Von Rüdiger Fritz 26.05.2008, 20:17

Halle/MZ. - Oscar Pistorius versetzt die Sportwelt in helle Aufregung. Ein einmaliger Fall, dieser 21 Jahre alte Südafrikaner. Dass der beidseitig unterschenkelamputierte Sprinter wegen Formschwäche seinen Start über 400 Meter bei dem mit Weltstars besetzten Istaf-Sportfest in Berlin am Sonntag abgesagt hat, erregte mehr Aufmerksamkeit als die Teilnahme von Olympiasieger Jeremy Wariner aus den USA.

"Da wird schon ein gewisses Problem ersichtlich. Es besteht die Gefahr, dass aus den Wettkämpfen von Oscar Pistorius mit den weltbesten nichtbehinderten Athleten ein Klamauk gemacht wird", sagt Professor Gert-Peter Brüggemann.

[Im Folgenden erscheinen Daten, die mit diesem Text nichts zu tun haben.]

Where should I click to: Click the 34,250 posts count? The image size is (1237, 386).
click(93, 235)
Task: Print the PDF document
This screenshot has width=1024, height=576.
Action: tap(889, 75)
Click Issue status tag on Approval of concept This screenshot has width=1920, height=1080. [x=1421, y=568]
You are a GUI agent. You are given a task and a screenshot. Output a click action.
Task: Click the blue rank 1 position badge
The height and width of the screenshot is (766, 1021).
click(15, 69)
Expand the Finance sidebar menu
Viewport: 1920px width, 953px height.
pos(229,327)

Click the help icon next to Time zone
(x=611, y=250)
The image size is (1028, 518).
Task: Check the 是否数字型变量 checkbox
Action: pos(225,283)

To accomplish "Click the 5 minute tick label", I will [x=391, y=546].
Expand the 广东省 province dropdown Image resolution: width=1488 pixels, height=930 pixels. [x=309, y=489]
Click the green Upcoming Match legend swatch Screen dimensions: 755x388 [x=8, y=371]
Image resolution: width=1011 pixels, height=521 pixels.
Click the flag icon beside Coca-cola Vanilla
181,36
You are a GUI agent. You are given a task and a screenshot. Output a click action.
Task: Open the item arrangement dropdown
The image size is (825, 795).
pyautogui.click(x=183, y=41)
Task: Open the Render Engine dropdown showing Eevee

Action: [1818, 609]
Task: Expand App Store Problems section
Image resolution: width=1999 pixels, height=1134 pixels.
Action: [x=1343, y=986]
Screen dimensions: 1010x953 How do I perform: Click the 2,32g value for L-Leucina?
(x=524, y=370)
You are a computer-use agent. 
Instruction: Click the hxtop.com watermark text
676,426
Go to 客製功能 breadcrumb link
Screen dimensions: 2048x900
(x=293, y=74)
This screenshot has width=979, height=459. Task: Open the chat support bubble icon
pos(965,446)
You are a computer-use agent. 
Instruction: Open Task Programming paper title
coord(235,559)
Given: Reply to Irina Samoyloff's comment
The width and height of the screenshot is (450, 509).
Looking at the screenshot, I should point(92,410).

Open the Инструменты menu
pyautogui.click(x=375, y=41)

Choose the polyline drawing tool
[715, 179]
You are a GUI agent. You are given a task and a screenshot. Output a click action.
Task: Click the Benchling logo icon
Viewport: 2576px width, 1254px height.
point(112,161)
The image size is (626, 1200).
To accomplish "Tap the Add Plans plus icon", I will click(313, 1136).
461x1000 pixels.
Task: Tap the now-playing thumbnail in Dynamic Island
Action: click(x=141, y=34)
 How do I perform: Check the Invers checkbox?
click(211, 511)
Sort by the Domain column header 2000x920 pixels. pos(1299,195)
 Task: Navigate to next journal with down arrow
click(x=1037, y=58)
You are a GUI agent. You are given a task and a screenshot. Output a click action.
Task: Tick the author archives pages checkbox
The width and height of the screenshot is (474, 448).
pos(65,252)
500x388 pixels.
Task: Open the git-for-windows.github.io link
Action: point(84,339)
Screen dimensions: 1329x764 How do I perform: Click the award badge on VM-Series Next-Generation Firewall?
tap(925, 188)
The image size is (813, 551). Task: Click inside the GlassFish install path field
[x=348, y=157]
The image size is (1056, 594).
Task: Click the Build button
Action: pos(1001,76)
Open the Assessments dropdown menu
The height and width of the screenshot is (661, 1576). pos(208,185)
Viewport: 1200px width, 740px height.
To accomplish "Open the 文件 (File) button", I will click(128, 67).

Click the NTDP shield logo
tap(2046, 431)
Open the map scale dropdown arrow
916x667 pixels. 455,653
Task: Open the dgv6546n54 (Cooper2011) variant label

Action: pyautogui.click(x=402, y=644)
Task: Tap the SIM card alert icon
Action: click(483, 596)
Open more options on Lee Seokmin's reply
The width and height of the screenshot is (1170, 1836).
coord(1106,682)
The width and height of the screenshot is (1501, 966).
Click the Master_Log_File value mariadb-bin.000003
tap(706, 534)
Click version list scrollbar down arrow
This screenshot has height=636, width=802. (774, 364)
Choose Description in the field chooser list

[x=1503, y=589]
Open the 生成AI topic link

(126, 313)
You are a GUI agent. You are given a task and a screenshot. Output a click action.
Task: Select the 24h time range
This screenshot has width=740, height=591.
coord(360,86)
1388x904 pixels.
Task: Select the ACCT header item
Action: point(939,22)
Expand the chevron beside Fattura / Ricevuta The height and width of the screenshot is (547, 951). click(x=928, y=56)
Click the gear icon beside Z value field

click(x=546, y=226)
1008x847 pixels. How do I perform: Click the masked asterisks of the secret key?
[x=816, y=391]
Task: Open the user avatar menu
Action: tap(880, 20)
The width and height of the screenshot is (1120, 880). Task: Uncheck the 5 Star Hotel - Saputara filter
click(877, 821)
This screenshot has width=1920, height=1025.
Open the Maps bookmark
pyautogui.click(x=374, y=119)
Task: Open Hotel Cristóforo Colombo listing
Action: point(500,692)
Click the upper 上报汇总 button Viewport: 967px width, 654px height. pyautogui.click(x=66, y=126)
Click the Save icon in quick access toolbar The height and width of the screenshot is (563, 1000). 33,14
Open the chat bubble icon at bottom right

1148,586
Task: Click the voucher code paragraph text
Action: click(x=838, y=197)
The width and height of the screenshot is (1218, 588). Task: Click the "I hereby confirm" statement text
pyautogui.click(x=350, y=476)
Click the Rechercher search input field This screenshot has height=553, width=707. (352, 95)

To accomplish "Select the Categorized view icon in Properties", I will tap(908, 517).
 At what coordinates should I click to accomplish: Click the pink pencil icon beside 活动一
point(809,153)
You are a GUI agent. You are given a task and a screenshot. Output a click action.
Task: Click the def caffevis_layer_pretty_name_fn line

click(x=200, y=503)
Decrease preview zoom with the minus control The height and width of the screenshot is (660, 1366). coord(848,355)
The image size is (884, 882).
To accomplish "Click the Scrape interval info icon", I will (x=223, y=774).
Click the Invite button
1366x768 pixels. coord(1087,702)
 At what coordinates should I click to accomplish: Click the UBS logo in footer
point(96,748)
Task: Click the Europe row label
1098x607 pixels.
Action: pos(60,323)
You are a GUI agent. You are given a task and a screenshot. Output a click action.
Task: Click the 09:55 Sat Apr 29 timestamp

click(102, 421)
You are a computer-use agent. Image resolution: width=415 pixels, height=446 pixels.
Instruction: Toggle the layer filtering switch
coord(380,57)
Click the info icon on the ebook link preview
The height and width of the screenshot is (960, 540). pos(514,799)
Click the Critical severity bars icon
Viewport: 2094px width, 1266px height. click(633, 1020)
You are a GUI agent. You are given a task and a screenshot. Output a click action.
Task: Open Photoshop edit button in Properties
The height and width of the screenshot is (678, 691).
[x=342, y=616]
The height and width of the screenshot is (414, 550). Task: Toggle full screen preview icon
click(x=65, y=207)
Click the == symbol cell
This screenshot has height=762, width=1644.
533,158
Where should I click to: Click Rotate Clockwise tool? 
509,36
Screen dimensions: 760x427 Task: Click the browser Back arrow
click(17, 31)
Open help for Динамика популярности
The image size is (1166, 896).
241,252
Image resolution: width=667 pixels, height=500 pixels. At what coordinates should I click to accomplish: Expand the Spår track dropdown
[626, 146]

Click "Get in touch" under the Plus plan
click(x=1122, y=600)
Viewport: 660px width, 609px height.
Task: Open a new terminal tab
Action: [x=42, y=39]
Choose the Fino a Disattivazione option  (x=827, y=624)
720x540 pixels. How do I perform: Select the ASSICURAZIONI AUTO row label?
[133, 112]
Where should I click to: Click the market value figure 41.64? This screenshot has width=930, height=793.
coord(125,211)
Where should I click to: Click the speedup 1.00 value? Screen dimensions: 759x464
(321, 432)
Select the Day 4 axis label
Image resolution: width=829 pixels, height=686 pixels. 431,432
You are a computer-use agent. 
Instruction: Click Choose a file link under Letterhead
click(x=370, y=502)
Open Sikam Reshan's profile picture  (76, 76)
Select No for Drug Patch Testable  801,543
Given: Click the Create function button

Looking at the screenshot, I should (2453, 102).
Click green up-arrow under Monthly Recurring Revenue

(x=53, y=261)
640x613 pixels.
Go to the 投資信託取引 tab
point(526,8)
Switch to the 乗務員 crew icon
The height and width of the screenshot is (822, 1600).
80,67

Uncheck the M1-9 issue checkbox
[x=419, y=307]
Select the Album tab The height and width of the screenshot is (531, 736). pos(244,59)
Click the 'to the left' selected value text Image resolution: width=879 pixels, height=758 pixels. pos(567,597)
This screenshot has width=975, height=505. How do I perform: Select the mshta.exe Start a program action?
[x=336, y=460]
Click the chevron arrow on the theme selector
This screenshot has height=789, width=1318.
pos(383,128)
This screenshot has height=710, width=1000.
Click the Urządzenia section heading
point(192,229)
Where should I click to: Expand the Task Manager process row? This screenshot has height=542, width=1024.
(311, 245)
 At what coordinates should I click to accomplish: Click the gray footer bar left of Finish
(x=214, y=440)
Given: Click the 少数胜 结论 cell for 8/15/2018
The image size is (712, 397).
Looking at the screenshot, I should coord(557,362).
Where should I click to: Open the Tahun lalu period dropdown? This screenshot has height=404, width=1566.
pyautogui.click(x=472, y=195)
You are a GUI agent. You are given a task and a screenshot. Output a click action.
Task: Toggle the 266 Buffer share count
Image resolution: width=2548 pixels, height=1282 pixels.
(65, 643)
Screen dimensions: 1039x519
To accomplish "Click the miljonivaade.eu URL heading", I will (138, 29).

Der Leiter des Instituts für Biomechanik an der Deutschen Sporthochschule Köln verfolgt die Geschehnisse um Pistorius aus nächster Nähe. Er erstellte im Auftrag des Welt-Leichtathletikverbandes (IAAF) ein Gutachten über den Stelzenläufer, das zu dem Schluss kam, Pistorius verfüge über einen zu großen mechanischen Vorteil. Wegen seiner hochtechnologisierten, federnden Karbonprothesen untersagte die IAAF dem Südafrikaner den Start bei Wettkämpfen mit Nichtbehinderten. Pistorius zog vor den Internationalen Sportgerichtshof gegen diese Entscheidung jedoch erfolgreich zu Felde.

"Ich schätze den Behindertensport ungemein. Mit Oscar Pistorius habe ich mich angefreundet", erzählt Gert-Peter Brüggemann. "Ich habe ihm auch gesagt, dass er viel schneller laufen kann, wenn er noch besser trainiert." Doch das Gutachten des Biomechanikers bescheinigt dem Athleten erhebliche Vorteile im Hochgeschwindigkeits-Bereich. Er verdeutlicht: "Durch die federnden Prothesen muss Oscar Pistorius weniger Muskelarbeit verrichten. Die künstlichen Beine können viel mehr Energie speichern und wieder abgeben. Seine Prothesen verlieren zehn Prozent der durch die Bewegung hereingeholten Energie, die Gelenke eines nichtbehinderten Läufers aber 50 Prozent."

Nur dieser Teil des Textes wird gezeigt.